On the anniversary of the launch we take a look back at some of the most significant changes over this time.
Louise Cuming, head if mortgages at moneysupermaket.com, said: "In the past year we have watched the Bank of England base rate fall 4.5 per cent to the historic low of 0.5 per cent, and three month Libor rate followed suit by dropping by 4.39 per cent to 1.49 per cent.

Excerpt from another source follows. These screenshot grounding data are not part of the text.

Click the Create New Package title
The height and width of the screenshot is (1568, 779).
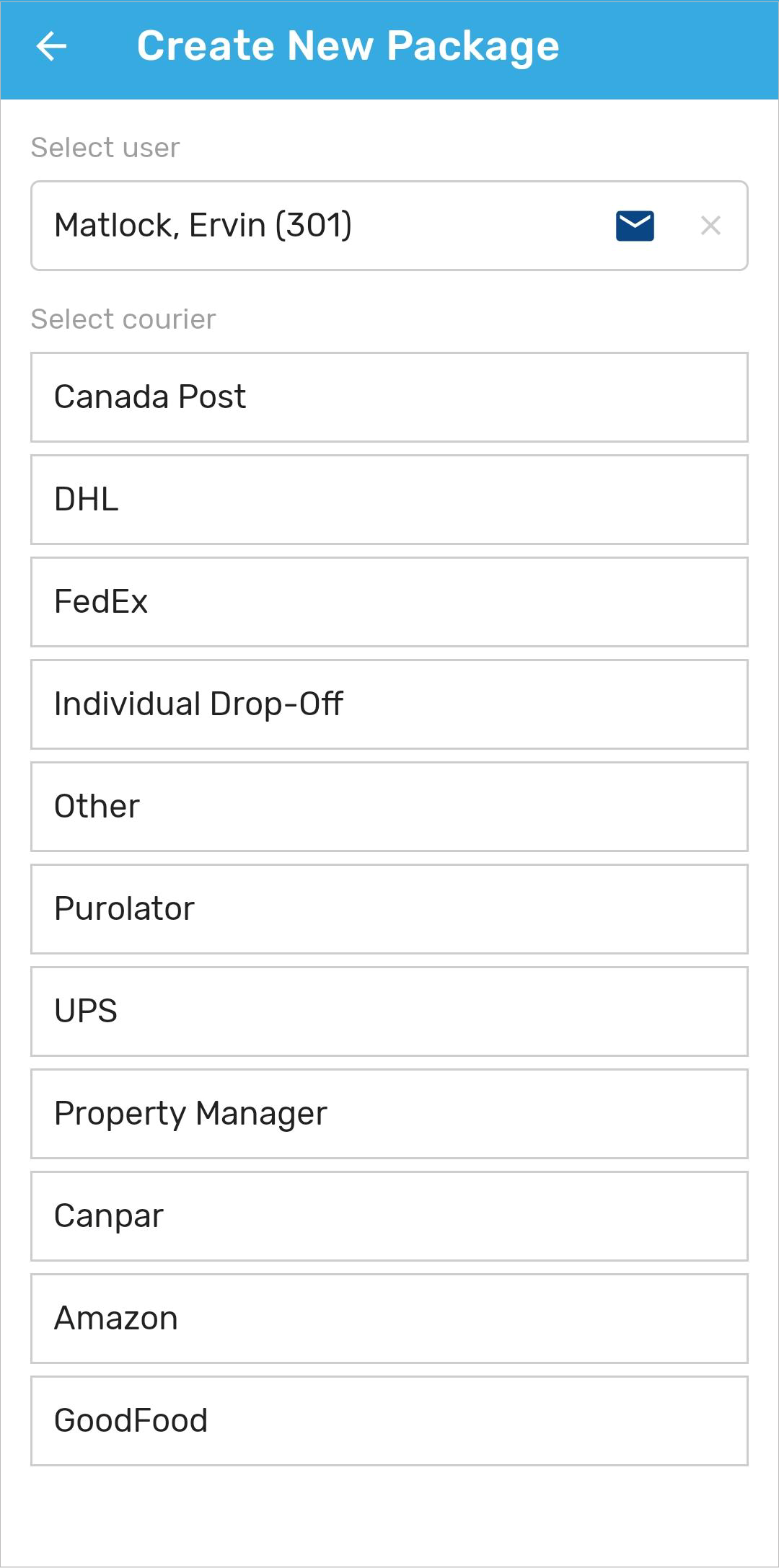pos(348,47)
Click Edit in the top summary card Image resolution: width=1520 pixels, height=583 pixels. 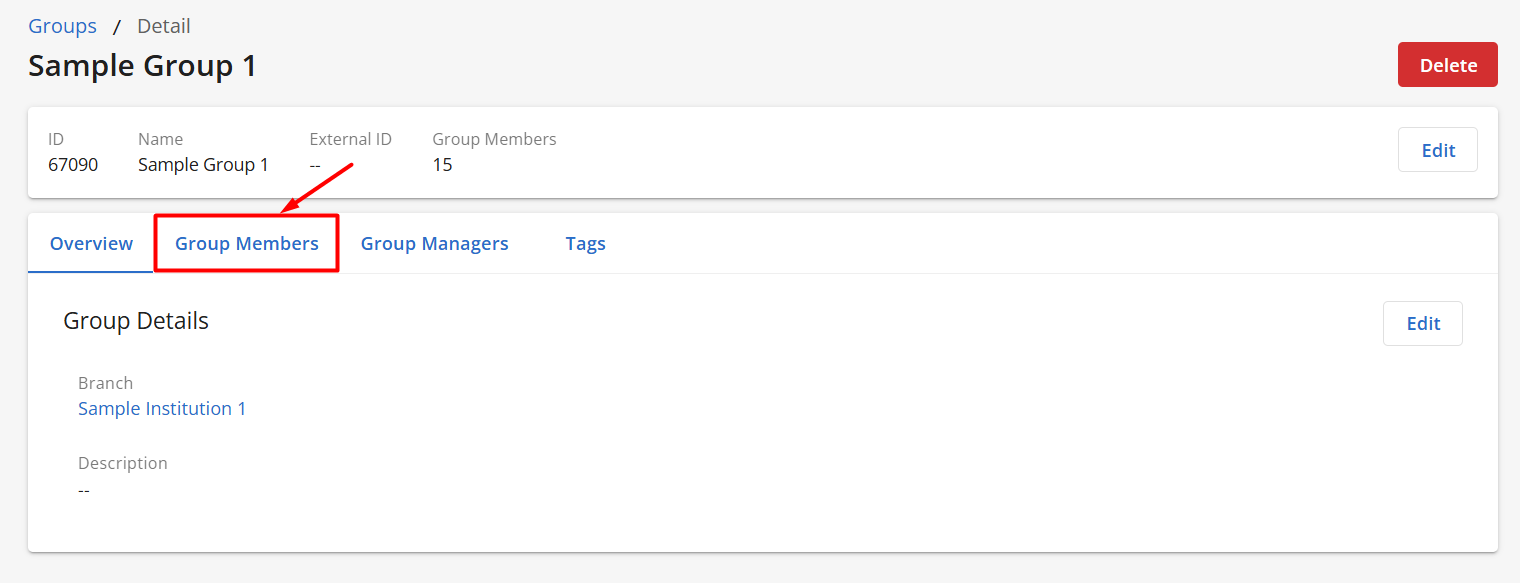[x=1437, y=150]
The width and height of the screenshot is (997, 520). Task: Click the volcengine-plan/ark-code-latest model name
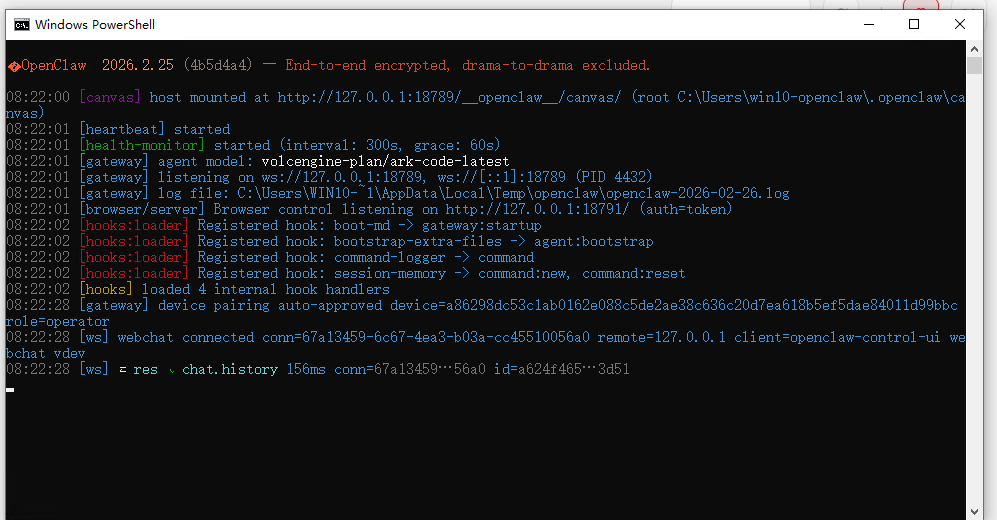385,161
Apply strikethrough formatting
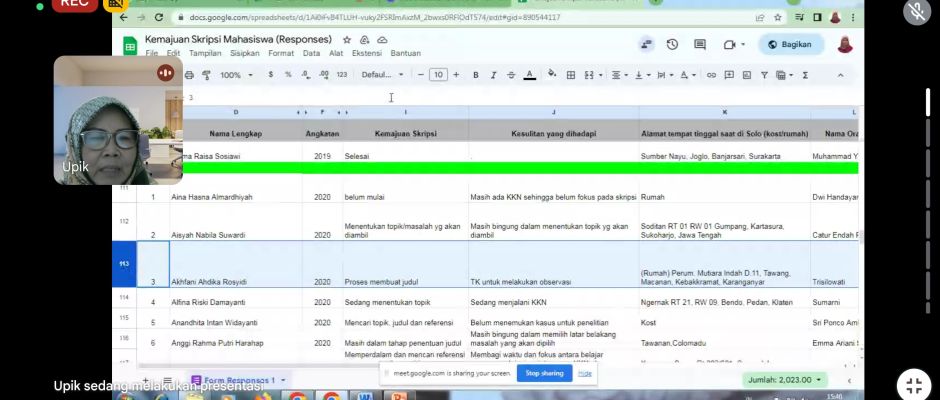This screenshot has width=940, height=400. pos(510,75)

"However, the real news for borrowers has been that average mortgage rates have fallen by far less - the average best two-year fixed rate deal from each of the main providers has fallen by just 2.6 per cent to 3.58 per cent, and the average best three-year fixed rate deal has fallen by only 1.92 per cent to 4.13 per cent. People on trackers have fared a little better, with the average best two-year tracker rate dropping by 3.07 per cent to 3.22 per cent. This illustrates how much mortgage rates have become divorced from the base rate, as lenders have increasingly worried about profitability.
"The credit crunch has undoubtedly squeezed the market; with 3025 fewer products on the market than there was this time last year. The past year has been dominated by the lack of choice in the market and the increasing need for a large deposit to get a decent rate, let's see what the next year brings."

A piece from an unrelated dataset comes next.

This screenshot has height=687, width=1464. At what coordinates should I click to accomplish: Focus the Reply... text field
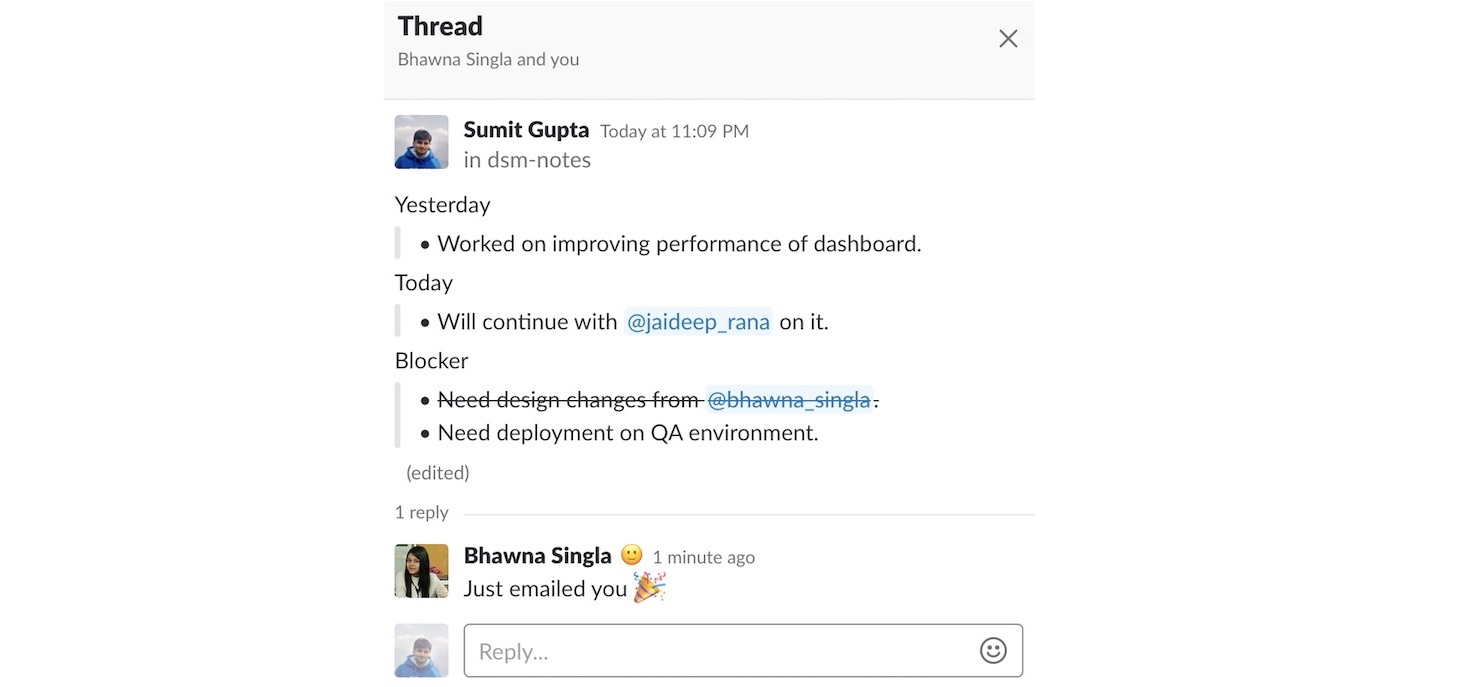coord(720,651)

Kevin Mountford, head of banking at moneysupermarket.com, said: "Savings have fared better against the low interest rate environment than might be imagined, but they have still taken a hit. Despite the base rate dropping by 4.5 per cent to just 0.5 per cent, the average of the five best easy access accounts has fallen by 3.82 per cent to 2.6 per cent. And ISA savers have done even better, as rates have dropped by just 2.83 per cent to 3.43 per cent - all tax free.
"On the whole savings returns have dropped, but banks remain dedicated to tempting in new retail savings, and so the margin between the base rate and average savings rates has actually narrowed over the past year."

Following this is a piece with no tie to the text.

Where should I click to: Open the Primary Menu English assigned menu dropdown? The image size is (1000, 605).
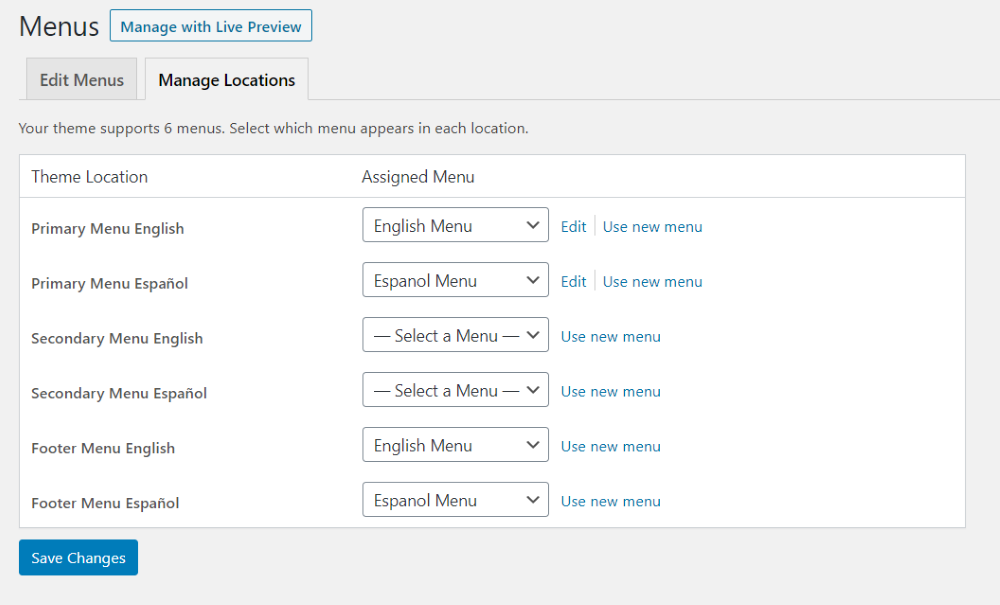pyautogui.click(x=455, y=226)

Tim Moss, head of loans and debt at moneysupermarket.com, said: "Loans are the only products to have increased in rate in the past year, despite the base rate drops. The best loan rates have risen 1.24 per cent to 8.68 per cent in the past 12 months, making them more expensive for people who re-consolidate their debts every year.
"Providers have increased the cost of borrowing to offset the higher risk of bad debts, and providers are only keen to lend to customers who have an immaculate credit record - anyone with the slightest 'blip' on their credit record may well could find themselves left out in the cold by banks."
Peter Harrison, credit cards and travel money expert at moneysupermarket.com, said: "The Pound has taken a battering against the Dollar in the past year - falling from $1.99 to £1, to just $1.47 to £1. The Euro is now worth just €1.11 to £1, a far cry from the rates British holiday makers enjoyed in the years prior to the crunch. In short, holiday makers will find trips to the Med or the States far more expensive this summer.
"Credit card users face little change to the length of balance transfer and purchase offer deals, with the average 0 per cent balance transfer lasting one month more, and the average 0 per cent purchase deal lasting 2.8 months less. However, people are far less likely to be accepted for the best deals now. Credit card providers have tightened their lending criteria and getting the leading 0 per cent deals has become almost impossible if your credit rating is less than spotless."